** BEGIN QUOTED PASSAGE **

And so Willson started work - He typed “Act One, Scene One” on a piece of paper, and then developed a case of “writer’s block” that lasted three years - that fifth word, he said, was really hard. His original idea was something about marching bands, and he called it “The Silver Triangle” - it was gonna feature a character of a kid with cerebral palsy, he knew that – and maybe also a piano teacher, you know, like his mother had been back in Iowa. Yes, he would definitely get his mama in the show there somehow, but he hadn’t quite figured it out yet. But once he also threw in the idea of a traveling salesman who comes into a small Iowa town and who sold . . . oh, who knows . . band instruments! . . .  Feuer and Martin excitedly told him that hey was a good idea, but they had a better name for the entire show: The Music Man

Well, Willson liked that title fine, Feuer and Martin lost interest, though, and moved on to other projects. Over the next few years Willson and his wife Rini and various friends all kept encouraging him to keep on going through all the drafts and re-writes of his original idea that followed. During this long process he wrote and discarded hundreds of pages of dialogue, two dozen full songs and about fifty of his experimental “rhythm poems” - pieces that were more speech than sung. He shaped and crafted the book further with screenwriter Franklin Lacey, who helped Meredith to really work out the mechanics of the plot. It really is a testament to Meredith Willson’s persistence that he could stick with a project for seven years and hundreds of different drafts and rewrites and lose producers and publishers along the way but he never give up - have I mentioned that I’m writing a book myself, lately? These last few days, as I’m reading about all this period of Meredith Willson’s work in my research, I’m thinking: “Attaboy, Mere, stick with it, it’ll pay off in the end!” Oh, anyway, where was I? . . . oh yeah - When he lost the thread, Willson would write “starter essays” - to prime his pump, as it were – memoirs about his boyhood in Iowa – and at one point he was thinking about a moral panic that could develop in a small town about something as small as a pool hall opening on Main Street in the town that in his mind was now called “River City”.  . . Hey, hey, hey. . there’s a song - or better yet, a rhythm poem - in that idea! And immediately he jumped to a piano, and dashed it off, in one go: 

[NOTE: LYRICS NOT TRANSCRIBED. COPYRIGHT 1957 MEREDITH WILLSON]

Now the reason we even have that recording of Willson performing this early version of the number himself is that by this point he was on fire with inspiration, and he and his wife Rini - a Russian-born opera singer - were sending tapes around to various producers and doing live pitches all over Manhattan. They were over the moon when after one particular harrowing midnight pitch session they got the eminent Kermit Bloomgarden - who had just produced his friend Frank Loesser’s musical Most Happy Fella to sign on, but they still needed a director. Bloomgarden suggested that they ask either the famous Moss Hart (who had just had a HUGE hit with My Fair Lady) or that new kid on the block, someone named Da Costa. Well at first they pitched it to Moss Hart - again, Willson and his wife put on the whole live dog-and-pony show for a room full of 20 people, but Moss Hart just stood quietly in the back of that crowd, and then quickly passed on helming the show. Seems he didn’t care either for the Iowa corniness of the overall  thing, or specifically the the crippled boy in the wheelchair subplot, Bloomgarden later told him. And that was an element Willson was still insisting on. He was quite fierce in his advocacy - he felt like disabled characters should be onstage.

** END QUOTED PASSAGE **

REQUIREMENTS ::
(1) List every show title mentioned in the Meredith Willson passage.
(2) Continue the Meredith Willson passage from the point where it stops.

** BEGIN EXCERPTED DATA **

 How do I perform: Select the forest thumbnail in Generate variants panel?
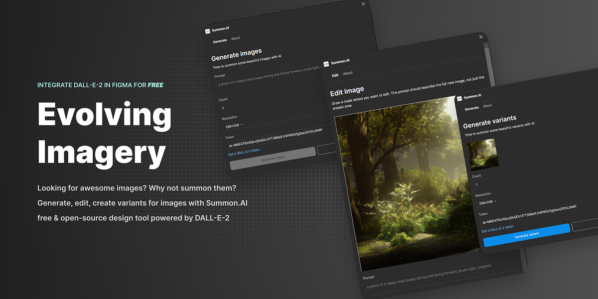click(483, 155)
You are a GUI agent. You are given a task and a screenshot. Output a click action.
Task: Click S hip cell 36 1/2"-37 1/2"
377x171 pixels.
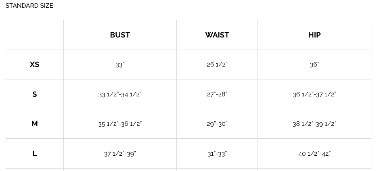pyautogui.click(x=314, y=94)
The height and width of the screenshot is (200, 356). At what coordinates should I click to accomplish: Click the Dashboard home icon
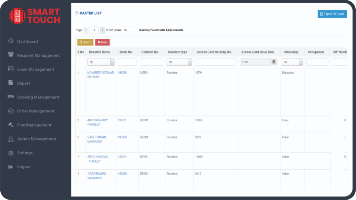click(x=11, y=41)
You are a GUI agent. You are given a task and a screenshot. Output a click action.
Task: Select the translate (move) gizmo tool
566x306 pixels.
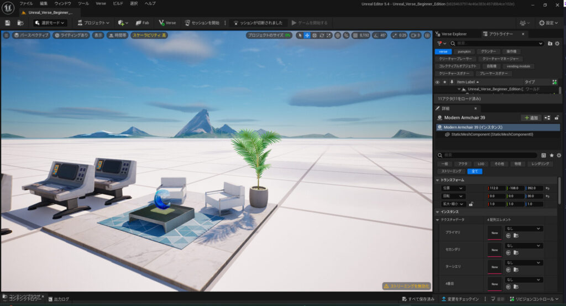[x=307, y=35]
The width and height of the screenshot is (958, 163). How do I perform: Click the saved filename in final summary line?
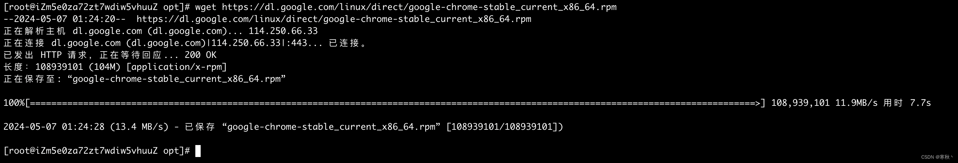pos(331,127)
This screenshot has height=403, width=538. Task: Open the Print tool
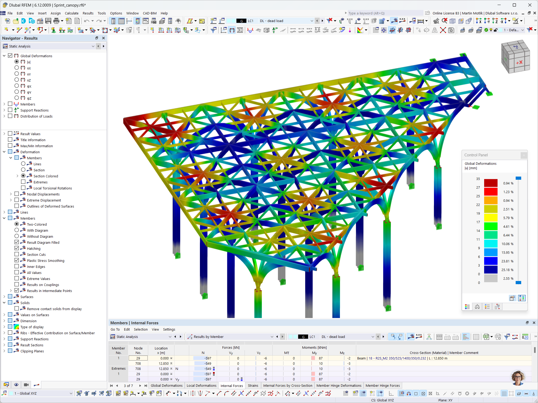pos(56,21)
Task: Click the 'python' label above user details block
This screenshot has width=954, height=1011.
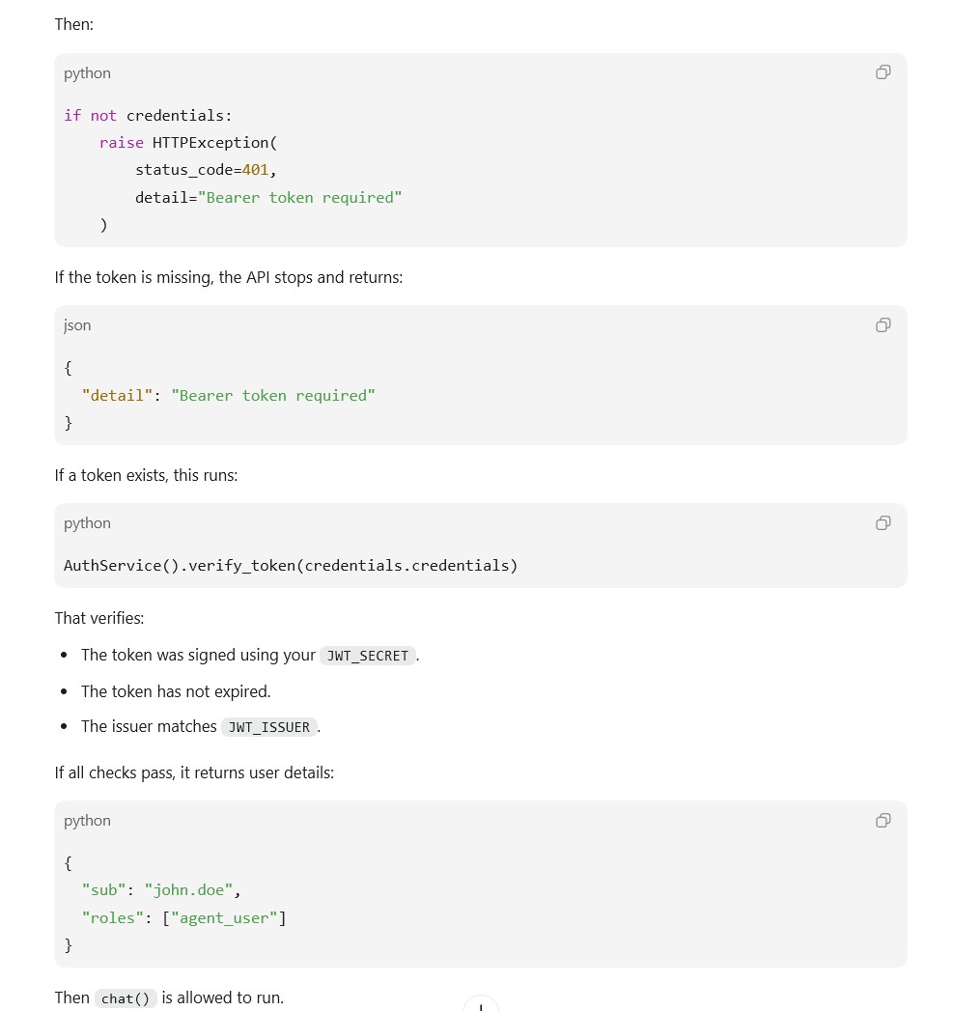Action: (x=87, y=821)
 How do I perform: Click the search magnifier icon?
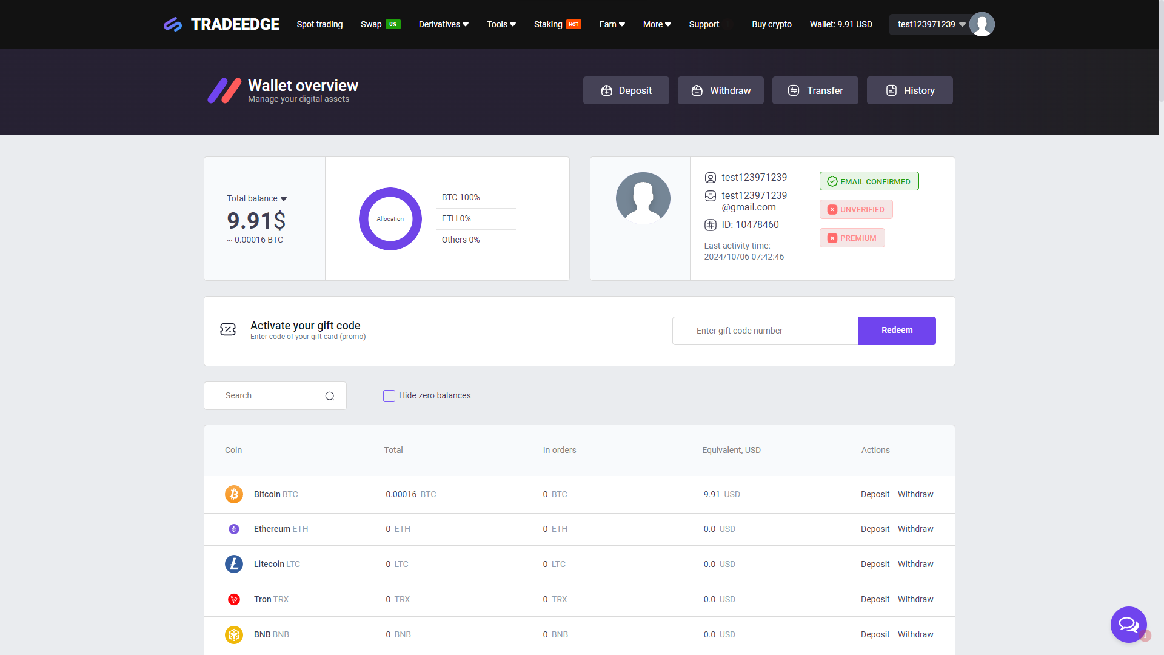click(330, 396)
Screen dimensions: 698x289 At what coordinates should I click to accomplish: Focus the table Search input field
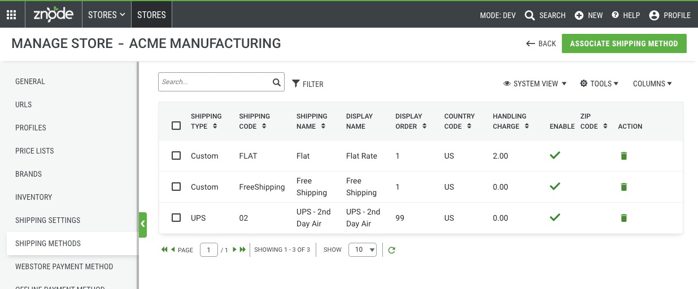point(215,82)
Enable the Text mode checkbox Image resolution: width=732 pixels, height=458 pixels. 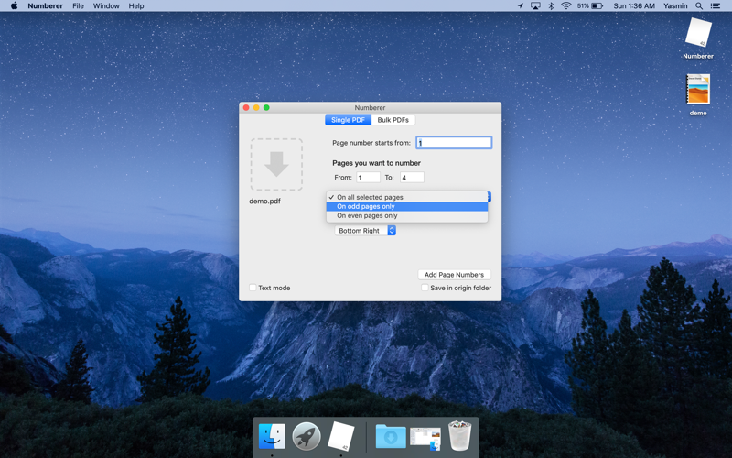(x=253, y=288)
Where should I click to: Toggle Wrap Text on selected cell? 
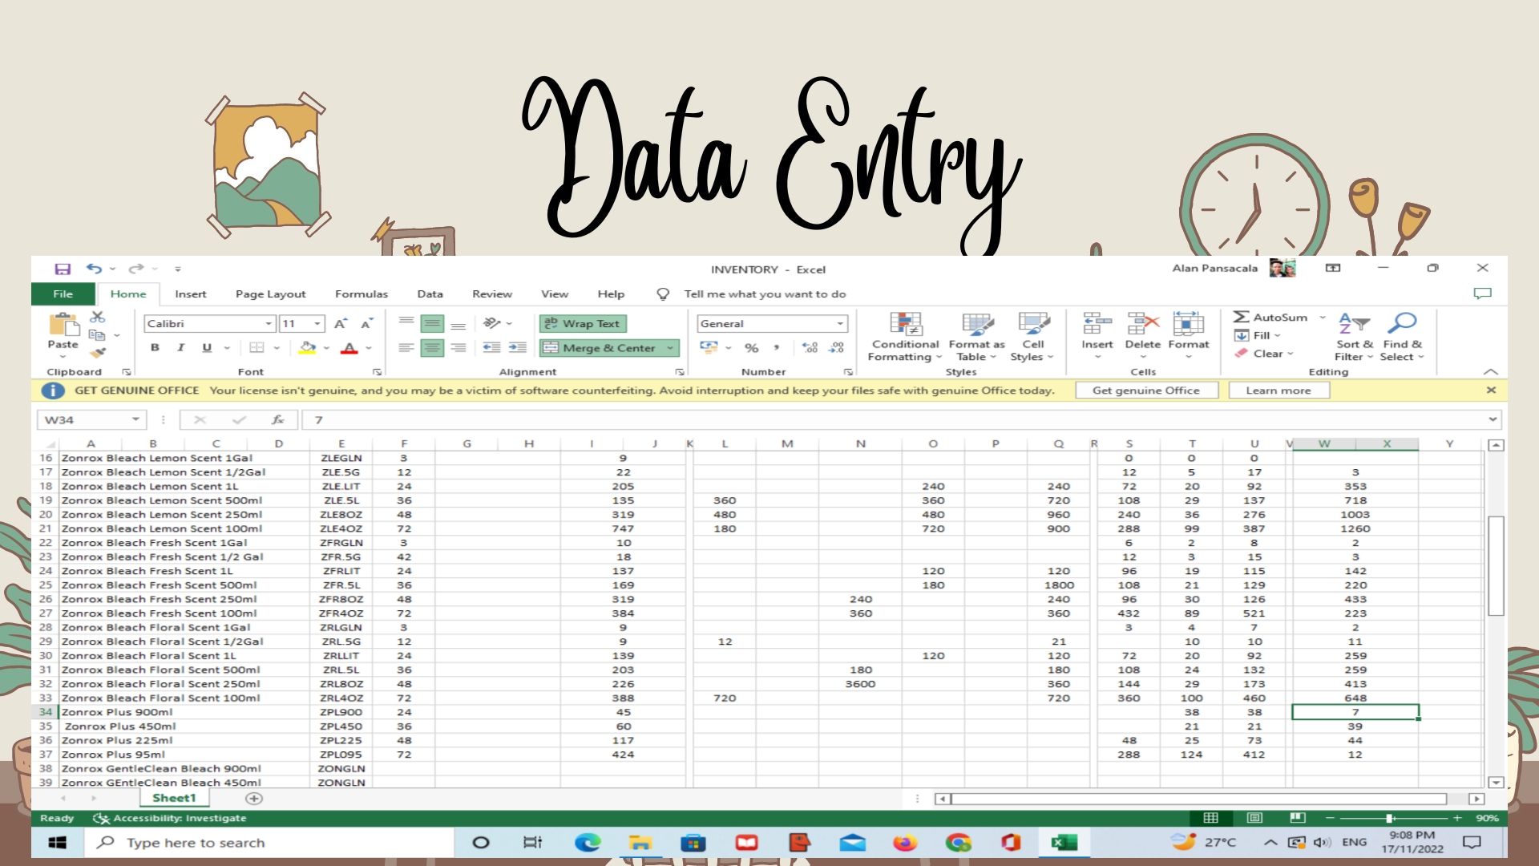coord(583,324)
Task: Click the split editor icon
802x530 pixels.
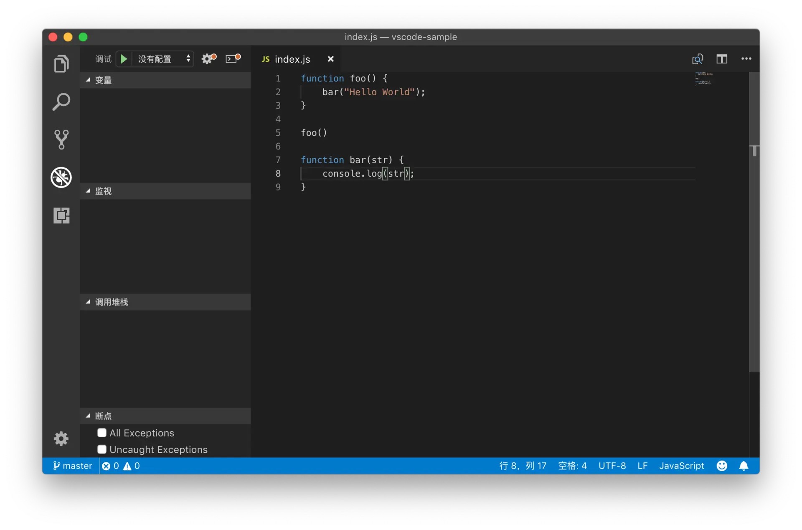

** END EXCERPTED DATA **

ANSWERS GIVEN ::
(1) The Silver Triangle, The Music Man, Most Happy Fella, My Fair Lady

(2)
Well, so how about that other guy, well . . . what’s his name . .  Da Costa? They didn’t know Da Costa, didn’t even know what he looked like - sounded like some dark and mysterious Spanish guy. So Bloomgarden says he’ll send him over, along with a bunch of other folks and designers who might want to get involved in the project. So once again, in Bloomgarden’s apartment, Willson sets down to sing, and narrate and play through the whole show, for a room of strangers. At the back of the crowd is this tall, angular man, looking very stern - never smiles once - Da Costa, no doubt. Willson is thankful that at least there’s this one happy fair-haired little man in the front row smiling his head off through the whole thing. This guy really digs the whole barber shop quartet idea they’d worked in . .

But when Willson and Rini reach the end of the presentation – that guy he’s worried about, the tall angular man at the back – just heads for the door. Willson goes to head him off at the pass before he goes and asks: What did he think? 

“Oh, oh, great. Best thing I’ve heard. I’d like very to do it. Good night.”

“Wait, wait,” says Willson, “Mr. Da Costa, I’d just like to ask you one thing. . “

“I’m not Da Costa,” says the man. “Bay, Howard Bay. Set and lights. I’m late. Good night.”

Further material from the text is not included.